Al introducir el tema, el autor ataca a su archienemigo Antonino Zichichi, físico italiano de clara fe católica, cuya ignorancia (al menos en materia de biología) enfatiza al definir la teoría de la evolución como acientífica por carecer de poder predictivo (A. Zichichi, Perché io credo in Colui che ha fatto il mondo, Il Saggiatore, 1999).

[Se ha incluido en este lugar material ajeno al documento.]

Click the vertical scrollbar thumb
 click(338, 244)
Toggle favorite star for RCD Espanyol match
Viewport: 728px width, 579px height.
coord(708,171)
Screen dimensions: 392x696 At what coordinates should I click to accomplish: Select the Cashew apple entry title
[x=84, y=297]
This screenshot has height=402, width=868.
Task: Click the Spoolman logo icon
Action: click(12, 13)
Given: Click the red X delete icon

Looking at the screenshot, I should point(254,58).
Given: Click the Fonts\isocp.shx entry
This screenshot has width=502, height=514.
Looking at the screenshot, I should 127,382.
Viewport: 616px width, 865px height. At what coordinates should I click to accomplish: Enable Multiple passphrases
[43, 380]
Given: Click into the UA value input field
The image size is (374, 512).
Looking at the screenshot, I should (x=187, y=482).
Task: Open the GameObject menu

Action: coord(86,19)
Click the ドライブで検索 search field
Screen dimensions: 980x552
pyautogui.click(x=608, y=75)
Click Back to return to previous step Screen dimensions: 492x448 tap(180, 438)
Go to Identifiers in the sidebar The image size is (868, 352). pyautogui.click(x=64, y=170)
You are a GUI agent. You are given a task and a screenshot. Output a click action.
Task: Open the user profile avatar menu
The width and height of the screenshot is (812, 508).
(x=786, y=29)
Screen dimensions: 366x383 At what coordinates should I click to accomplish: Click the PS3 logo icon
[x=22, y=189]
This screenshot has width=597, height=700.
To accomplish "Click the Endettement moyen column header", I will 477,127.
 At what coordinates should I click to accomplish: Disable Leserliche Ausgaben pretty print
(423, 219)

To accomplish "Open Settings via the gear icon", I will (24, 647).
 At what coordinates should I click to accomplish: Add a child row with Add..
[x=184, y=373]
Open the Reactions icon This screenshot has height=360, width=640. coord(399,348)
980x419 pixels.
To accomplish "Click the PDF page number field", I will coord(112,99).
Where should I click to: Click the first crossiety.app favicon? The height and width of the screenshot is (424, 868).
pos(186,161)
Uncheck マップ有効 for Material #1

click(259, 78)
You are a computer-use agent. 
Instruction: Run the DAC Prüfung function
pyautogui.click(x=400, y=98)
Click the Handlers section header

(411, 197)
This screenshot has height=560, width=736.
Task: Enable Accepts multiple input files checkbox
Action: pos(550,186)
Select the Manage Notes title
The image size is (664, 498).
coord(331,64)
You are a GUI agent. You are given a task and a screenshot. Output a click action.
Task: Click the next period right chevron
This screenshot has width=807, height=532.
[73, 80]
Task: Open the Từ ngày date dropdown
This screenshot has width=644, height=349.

En esencia, para resumir el pensamiento del científico siciliano, una de las propiedades de una teoría científica debe ser que no solo explica un fenómeno que evoluciona ante nuestros ojos, sino que también predice cómo y en qué dirección evolucionará dicho fenómeno con el tiempo. Así, cuando la teoría de la evolución establece que los plazos naturales de la evolución son largos porque no se han observado variaciones en la especie humana en diez mil años, lo hace no porque se trate de una verificación directa de una ley formal, de una ecuación matemática, sino simplemente de una tautología inteligente y sutil que corre el riesgo de eludir a la mayoría de la gente: los plazos de la evolución son largos porque son largos.
Odifreddi responde así al ignorante Zichichi informándole que en biología existe una fórmula para la evolución desde hace más de cien años, la cual implica la ley de Hardy-Weinberg. Para comprender de qué se trata y evitar que me acusen de ignorante, intentaré ilustrar algunos conceptos básicos. El lector no se ofenderá si no puedo pasar por alto algunas cuestiones algebraicas elementales.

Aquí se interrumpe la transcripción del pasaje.